=== Begin Enclosure ===
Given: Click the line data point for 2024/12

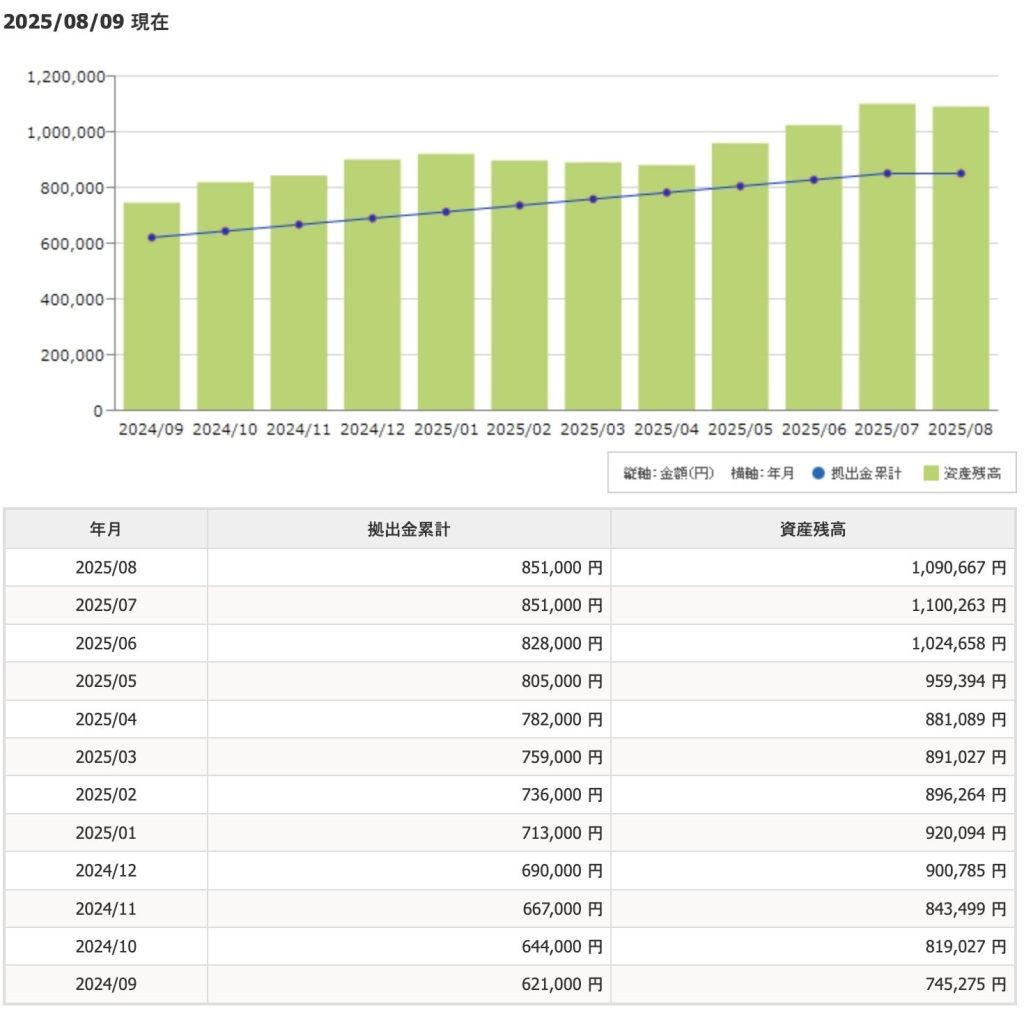Looking at the screenshot, I should [372, 218].
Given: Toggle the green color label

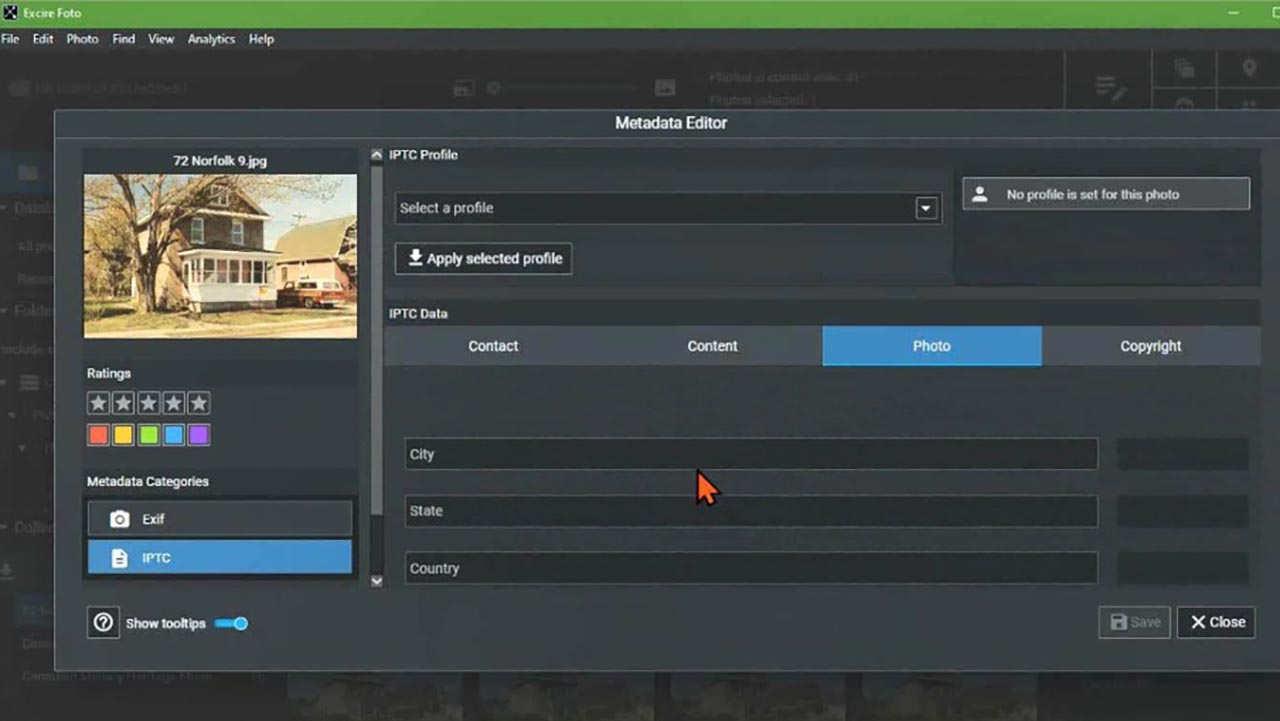Looking at the screenshot, I should (x=147, y=434).
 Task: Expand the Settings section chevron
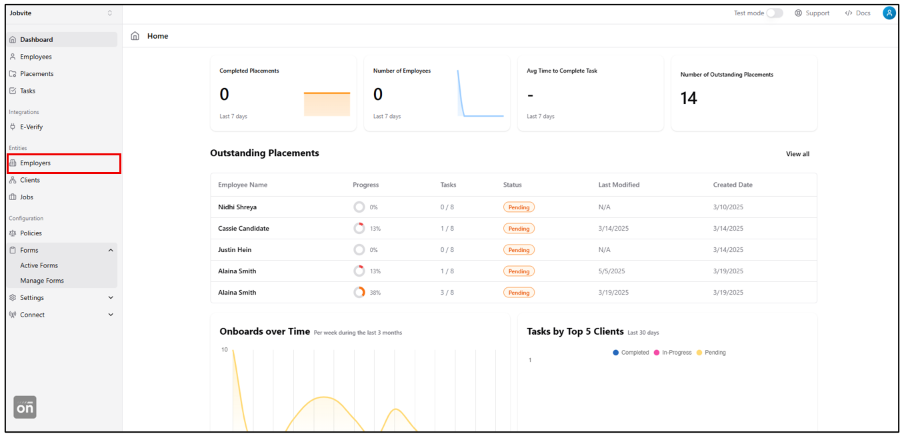tap(110, 297)
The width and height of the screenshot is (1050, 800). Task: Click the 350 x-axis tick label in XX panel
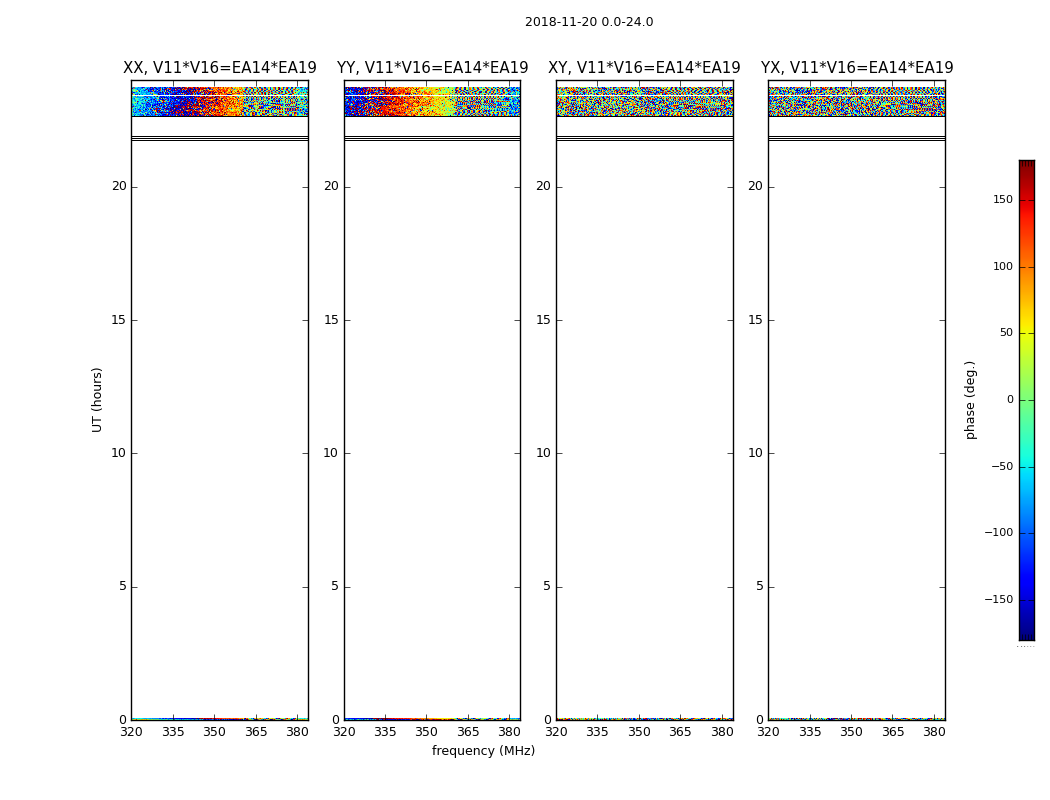214,732
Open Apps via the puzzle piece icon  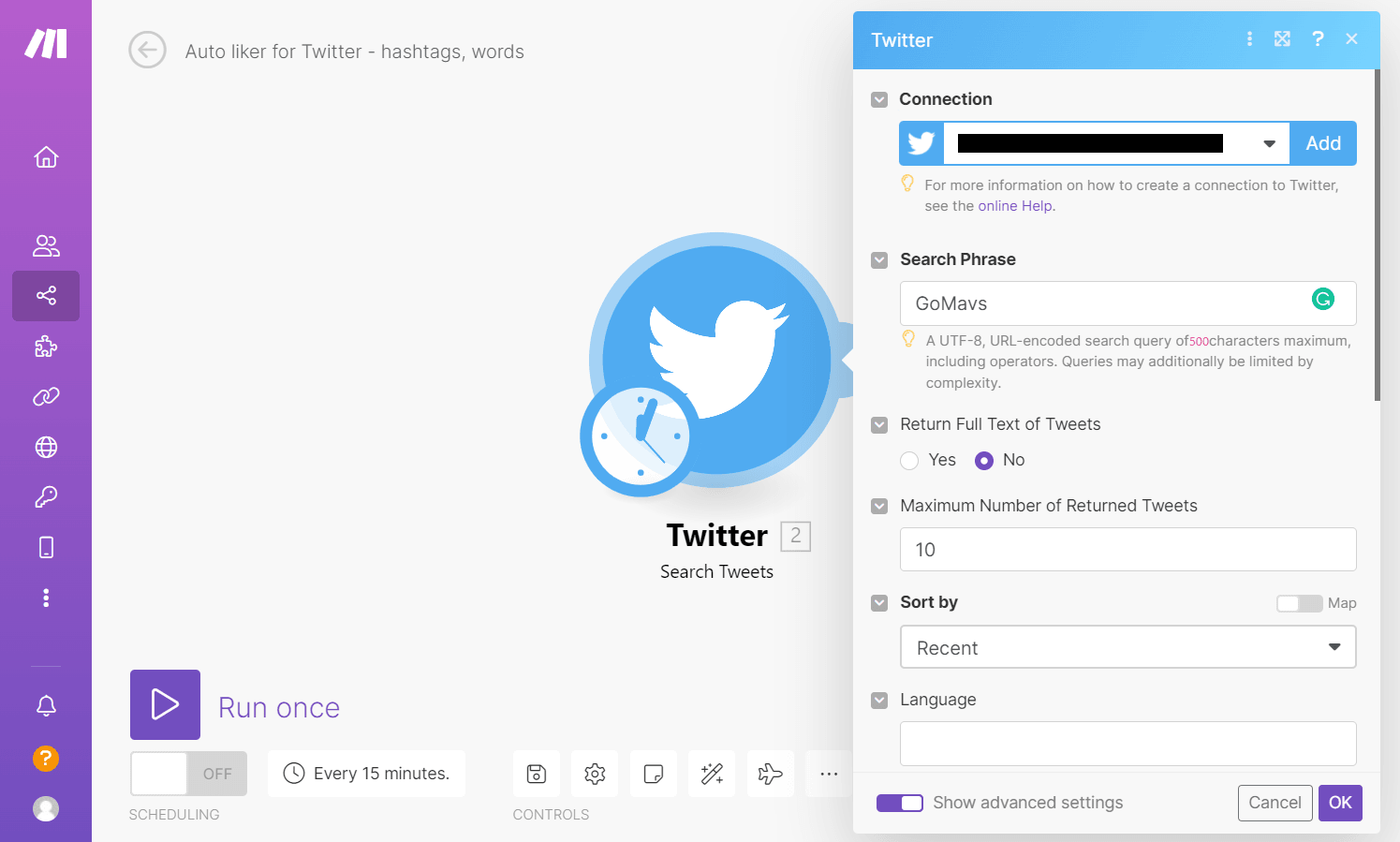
=== End Enclosure ===
Problem.
In the records above, find the line that contains "Given: Toggle the green color label". Retype it and every line after it, exactly, leaving out all pictures.

Response below.
Given: Toggle the green color label

Looking at the screenshot, I should (x=147, y=434).
 Task: Expand the Settings section chevron
tap(110, 297)
The width and height of the screenshot is (1050, 800). Task: Click the 350 x-axis tick label in XX panel
214,732
Open Apps via the puzzle piece icon  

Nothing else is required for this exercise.